When I come in she’s still awake, her hands picking clots of lint from her skirt. I put a towel down on the sofa and we watch television together. We settle on the Spanish-language news: drama for her, violence for me. Today a child has survived a seven-story fall, busting nothing but his diaper. The hysterical baby-sitter, about three hundred pounds of her, is head-butting the microphone.
It’s a goddamn miraclevilla, she cries.
My mother asks me if I found Beto. I tell her that I didn’t look.
That’s too bad. He was telling me that he might be starting at a school for business.
So what?
She’s never understood why we don’t speak anymore. I’ve tried to explain, all wise-like, that everything changes, but she thinks that sort of saying is only around so you can prove it wrong.
He asked me what you were doing.
What did you say?
I told him you were fine.
You should have told him I moved.
And what if he ran into you?
I’m not allowed to visit my mother?
She notices the tightening of my arms. You should be more like me and your father.
Can’t you see I’m watching television?
I was angry at him, wasn’t I? But now we can talk to each other.
Am I watching television here or what?
Saturdays she asks me to take her to the mall. As a son I feel I owe her that much, even though neither of us has a car and we have to walk two miles through redneck territory to catch the M15.
Before we head out she drags us through the apartment to make sure the windows are locked. She can’t reach the latches so she has me test them. With the air conditioner on we never open windows but I go through the routine anyway. Putting my hand on the latch is not enough — she wants to hear it rattle. This place just isn’t safe, she tells me. Lorena got lazy and look what they did to her. They punched her and kept her locked up in her place. Those morenos ate all her food and even made phone calls. Phone calls!
That’s why we don’t have long-distance, I tell her but she shakes her head. That’s not funny, she says.
She doesn’t go out much, so when she does it’s a big deal. She dresses up, even puts on makeup. Which is why I don’t give her lip about taking her to the mall even though I usually make a fortune on Saturdays, selling to those kids going down to Belmar or out to Spruce Run.
I recognize like half the kids on the bus. I keep my head buried in my cap, praying that nobody tries to score.

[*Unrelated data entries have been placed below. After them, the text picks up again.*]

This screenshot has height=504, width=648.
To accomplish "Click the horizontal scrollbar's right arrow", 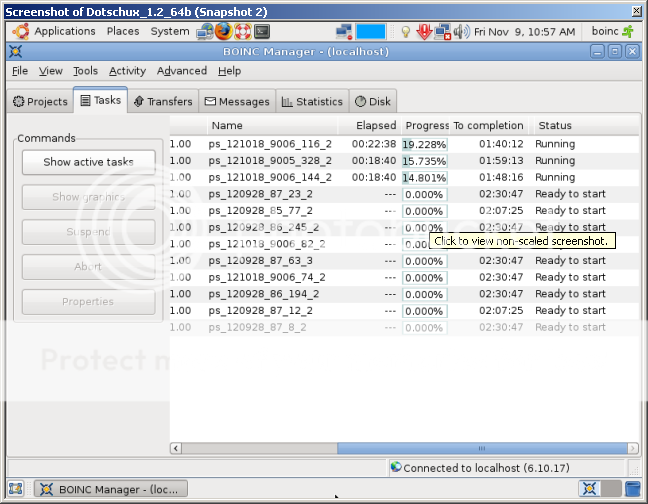I will point(632,449).
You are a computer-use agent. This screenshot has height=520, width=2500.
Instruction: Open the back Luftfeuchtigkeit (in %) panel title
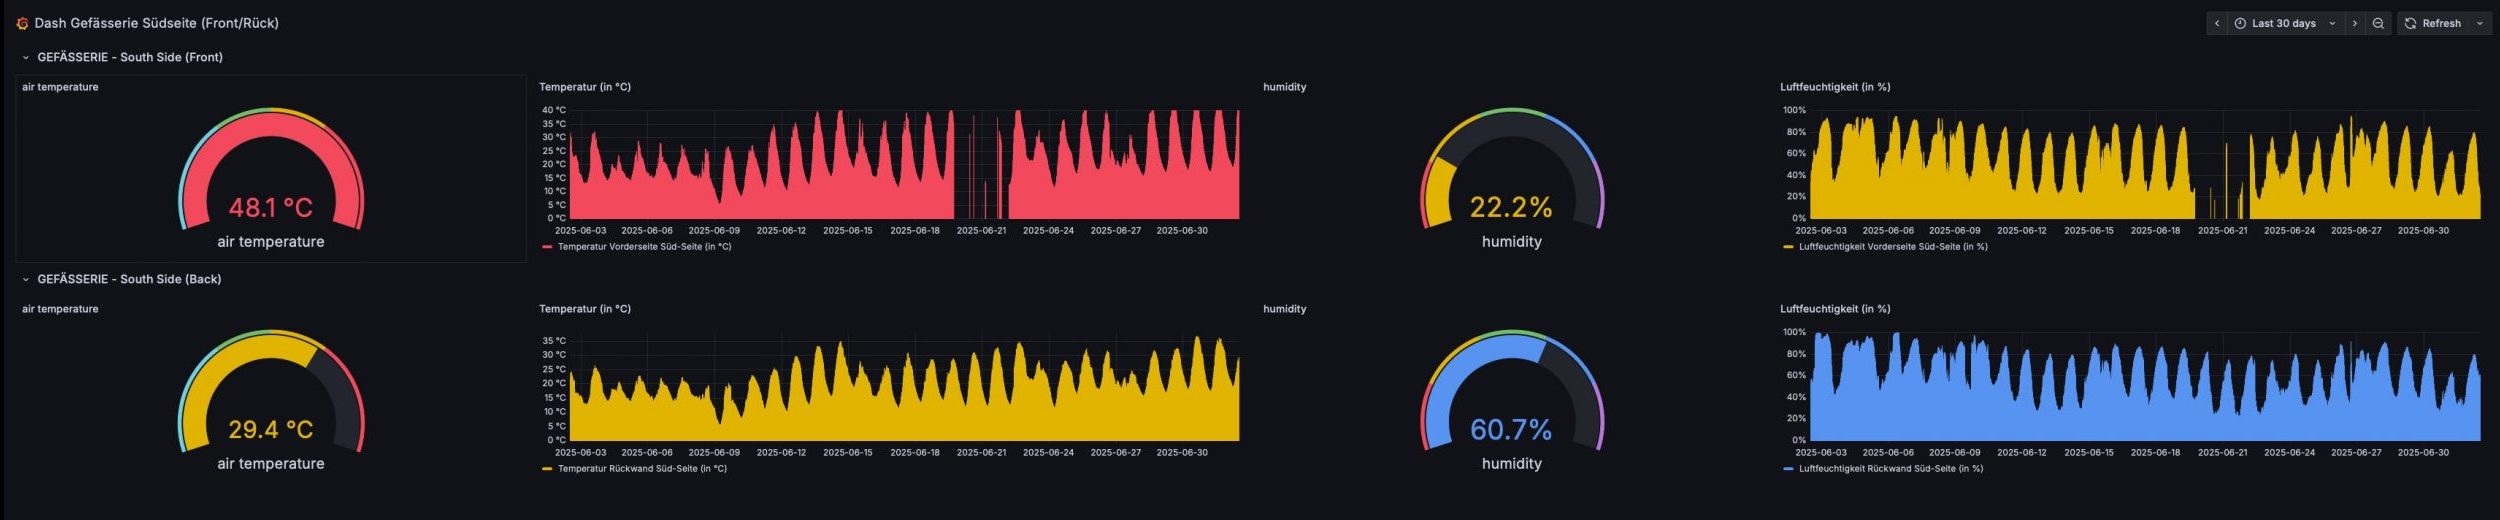click(1834, 309)
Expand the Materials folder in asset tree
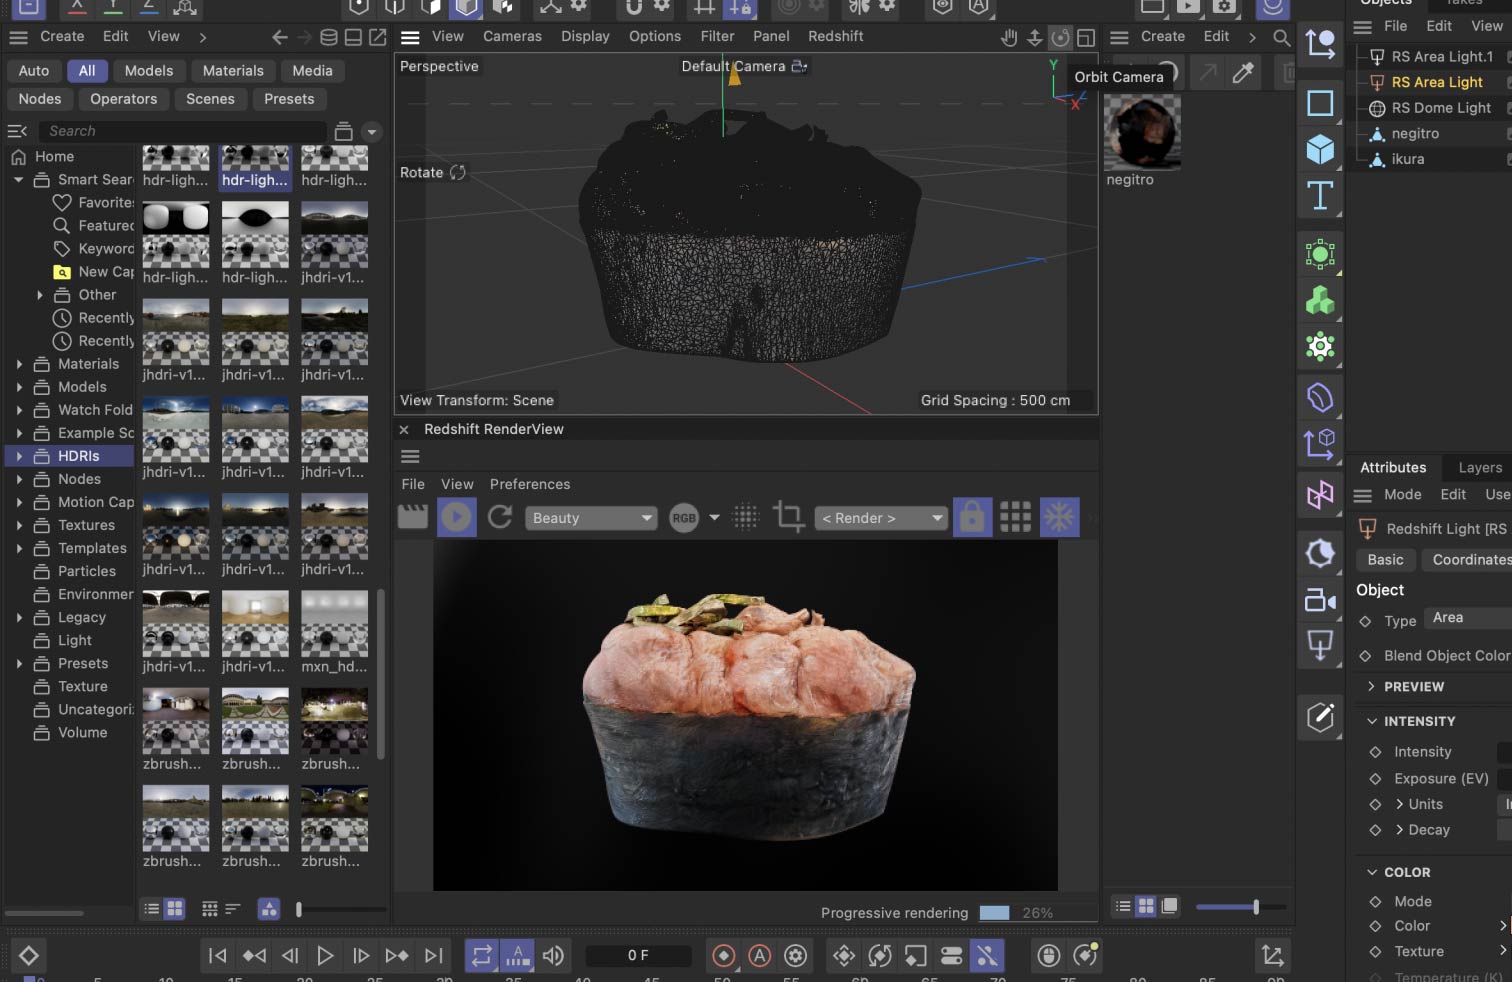The image size is (1512, 982). 19,364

She watches the traffic, her hands somewhere inside her purse, doesn’t say a word.
When we arrive at the mall I give her fifty dollars. Buy something, I say, hating the image I have of her, picking through the sale bins, wrinkling everything. Back in the day, my father would give her a hundred dollars at the end of each summer for my new clothes and she would take nearly a week to spend it, even though it never amounted to more than a couple of t-shirts and two pairs of jeans. She folds the bills into a square. I’ll see you at three, she says.
I wander through the stores, staying in sight of the cashiers so they won’t have reason to follow me. The circuit I make has not changed since my looting days. Bookstore, record store, comic-book shop, Macy’s. Me and Beto used to steal like mad from these places, two, three hundred dollars of shit in an outing. Our system was simple — we walked into a store with a shopping bag and came out loaded. Back then security wasn’t tight. The only trick was in the exit. We stopped right at the entrance of the store and checked out some worthless piece of junk to stop people from getting suspicious. What do you think? we asked each other. Would she like it? Both of us had seen bad shoplifters at work. All grab and run, nothing smooth about them. Not us. We idled out of the stores slow, like a fat seventies car. At this, Beto was the best. He even talked to mall security, asked them for directions, his bag all loaded up, and me, standing ten feet away, shitting my pants. When he finished he smiled, swinging his shopping bag up to hit me.
You got to stop that messing around, I told him. I’m not going to jail for bullshit like that.
You don’t go to jail for shoplifting. They just turn you over to your old man.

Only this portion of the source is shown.